What is the primary tax benefit of an S corporation?
A)
The Internal Revenue Code has special tax rates that apply to S corporations, which are lower than the rates that apply to other corporations.
B)
The S corporation is closely-held and the owners receive a great deal of compensation that is deductible as a business expense.
C)
Under the Internal Revenue Code, an S corporation is not taxed as a regular corporation. The corporate net income is taxed directly to the shareholders.
D)
Under the Internal Revenue Code, an S corporation is not taxed at the same rate as a regular corporation. The S corporation must pay taxes, but may use the rates for an individual taxpayer.

A

C

38
Q
Kurt, who is single and worked as a manager for Review Corp., loaned $4,000 to Review Corp. 2 years ago. Kurt did not own any of Review's stock, and the loan was not a condition of Kurt's employment by Review. This year, Review Corp. declared bankruptcy, and Kurt's note receivable from Review became worthless. What loss can Kurt claim on his income tax return for this year, assuming no other capital gains or losses?
A)
$3,000 short-term capital loss.
 B)
$4,000 short-term capital loss.
 C)
$4,000 business bad debt.
 D)
$2,000 long-term capital loss.
A

A

This is a nonbusiness bad debt (personal bad debt). Regardless of the holding period, it is treated as a short-term capital loss, and the $3,000 limit offset against ordinary income limit applies.
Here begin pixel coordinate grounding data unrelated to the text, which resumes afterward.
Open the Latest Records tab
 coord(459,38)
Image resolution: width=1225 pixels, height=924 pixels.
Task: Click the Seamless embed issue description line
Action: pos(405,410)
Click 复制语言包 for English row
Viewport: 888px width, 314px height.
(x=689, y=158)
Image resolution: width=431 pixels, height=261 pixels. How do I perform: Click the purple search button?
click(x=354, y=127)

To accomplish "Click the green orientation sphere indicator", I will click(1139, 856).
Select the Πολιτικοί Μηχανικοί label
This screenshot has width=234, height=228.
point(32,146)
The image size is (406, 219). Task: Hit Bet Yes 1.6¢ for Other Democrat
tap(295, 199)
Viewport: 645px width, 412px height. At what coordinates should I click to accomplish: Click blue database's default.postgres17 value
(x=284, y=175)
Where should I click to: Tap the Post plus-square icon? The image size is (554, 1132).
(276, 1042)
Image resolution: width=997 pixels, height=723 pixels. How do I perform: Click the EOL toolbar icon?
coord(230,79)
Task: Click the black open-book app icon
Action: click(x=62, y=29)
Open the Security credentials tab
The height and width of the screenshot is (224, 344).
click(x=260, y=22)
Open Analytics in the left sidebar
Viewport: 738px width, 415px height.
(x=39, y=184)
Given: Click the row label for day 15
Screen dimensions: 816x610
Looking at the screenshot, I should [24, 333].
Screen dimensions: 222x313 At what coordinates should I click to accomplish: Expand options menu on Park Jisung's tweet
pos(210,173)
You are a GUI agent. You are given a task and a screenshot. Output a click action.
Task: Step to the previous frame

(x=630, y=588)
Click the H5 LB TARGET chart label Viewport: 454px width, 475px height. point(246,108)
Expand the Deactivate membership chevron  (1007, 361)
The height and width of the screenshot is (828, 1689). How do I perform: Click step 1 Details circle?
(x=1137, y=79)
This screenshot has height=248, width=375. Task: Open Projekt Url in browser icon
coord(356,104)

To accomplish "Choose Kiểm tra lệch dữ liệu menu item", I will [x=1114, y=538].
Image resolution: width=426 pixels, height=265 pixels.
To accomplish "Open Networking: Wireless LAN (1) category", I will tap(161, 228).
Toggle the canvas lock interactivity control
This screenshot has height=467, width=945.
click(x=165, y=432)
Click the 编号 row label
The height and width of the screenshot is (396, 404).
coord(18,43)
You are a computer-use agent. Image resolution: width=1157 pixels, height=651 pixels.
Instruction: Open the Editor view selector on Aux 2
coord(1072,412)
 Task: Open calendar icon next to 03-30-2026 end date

Kurt has a carryover short-term capital loss: $4,000 − $3,000 = $1,000. If the loan had been a condition of Kurt’s employment, it would have been classified as a business bad debt and would have been an ordinary loss in the year the debt went bad.

39
Q

Which of the following statements from a tax standpoint for cash-basis taxpayers is(are) CORRECT?

  1. Cash-basis taxpayers may defer reporting of some of the income for a service contract entered into in November of year 1, paid for in year 1, and requiring services from December of year 1 through May of year 3.
  2. Cash-basis taxpayers can elect to defer recognition of income for advance payments for goods if the method of accounting for the sale is the same for tax and financial reporting.
  3. Cash-basis taxpayers can claim a deduction for depreciation on fixed assets in the same manner as an accrual-basis taxpayer.
  4. Income is defined as the change in the taxpayer’s net worth in terms of market value plus the value of assets consumed during the period.
A

3 only

40
Q

How can passive activity losses be deductible from other taxable income?
A)
Passive losses can offset passive gains, and a phased-out $25,000 deduction ($12,500 for MFS) for rental real estate applies.
B)
Passive activity losses are deductible against portfolio gains.
C)
Passive losses can only be carried forward against future passive gains.
D)
Passive losses can only be offset by passive gains.

A

A

Generally, passive activity losses can only be used to offset passive activity income. An exception for the deduction of passive losses is for rental real estate. A phased-out deduction of $25,000 ($12,500 for MFS) of rental real estate losses is allowed against a taxpayer’s other non-passive income. If AGI is greater than $100,000 ($50,000 for MFS), however, there is a reduction of 50 cents for each dollar over $100,000 ($50,000 for MFS), which then terminates at $150,000 ($75,000 for MFS) of AGI.